To say that an “American” literature existed during the Colonial Period is somewhat misleading. Although the colonists came from a variety of countries, the influence of England on every “American” institution was overwhelming, and most colonial writers modeled themselves after English writers. Furthermore, the very fact that the colonists came from different lands and religious backgrounds with few unifying influences made it difficult to form any “national” literature. The geographic dispersal of the colonists into small, relatively insulated, and generally self-sufficient communities and the limited communication between the thirteen original colonies created additional obstacles.
Some have even suggested that the use of the term literature to describe works written during the Colonial Period is inappropriate. Literature as we often conceive of it today — as an artistic medium — was in short supply. Indeed, imaginative literature was banned in several colonies until the American Revolution, thanks in large part to the Puritans, who viewed drama and the novel in particular as paths to perdition. Drama was explicitly labeled an evil akin to cockfighting by the Continental Congress as late as 1774. Furthermore, the harsh conditions of frontier life in America also inhibited the development of an artistic literature.

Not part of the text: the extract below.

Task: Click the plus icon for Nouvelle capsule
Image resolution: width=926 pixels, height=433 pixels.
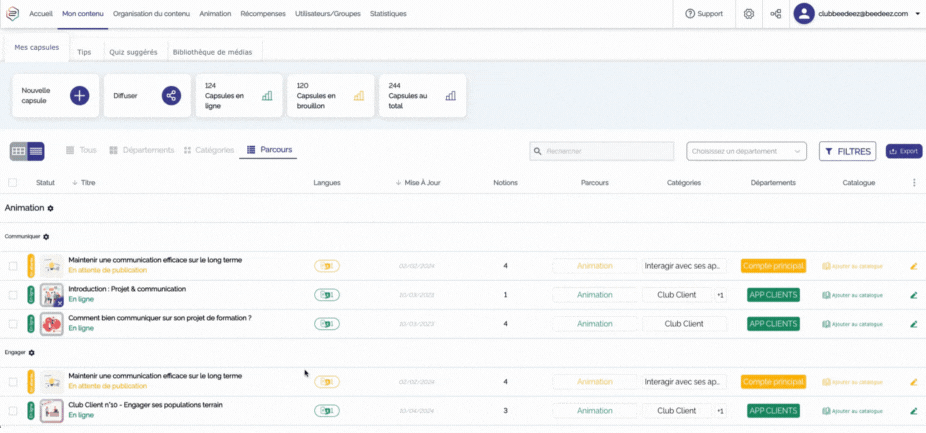Action: 79,96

With practical needs and survival as priorities for settlers, colonial works were largely historical and didactic, intended to record, instruct, or even warn. Letters, journals, narratives, and histories were popular forms of writing. John Smith’s A True Relation of Occurrences and Accidents in Virginia (1608) is sometimes called the first “American” book, but given that Smith was an Englishman who returned home in 1609, this label is highly questionable. Other writers, however, migrated to America and stayed. Political figures such as William Bradford and John Winthrop kept personal journals recording events in Plymouth and New England, respectively, that became key sources of colonial history. Bradford’s journal, written between 1620 and 1647, was published as History of Plymouth Plantation in 1856; Winthrop’s journal, covering the years 1630—1649, was published in part in 1790 and then in its entirety in 1825 as The History of New England from 1630 to 1649. William Byrd’s two histories of a border dispute, based on a diary he kept during a surveying expedition in 1728, were also published much later, in 1929, as Histories of the Dividing Line betwixt Virginia and North Carolina. By contrast, Mary Rowlandson’s account of being captured by “Indians,” A Narrative of the Captivity and Restauration of Mrs. Mary Rowlandson, was published at the time, in 1682, to wide circulation in both America and England. Many colonial writers, preoccupied with issues of day-to-day survival, expressed hostility and fear toward Native Americans, including a strong opposition to miscegenation (mixing of the races).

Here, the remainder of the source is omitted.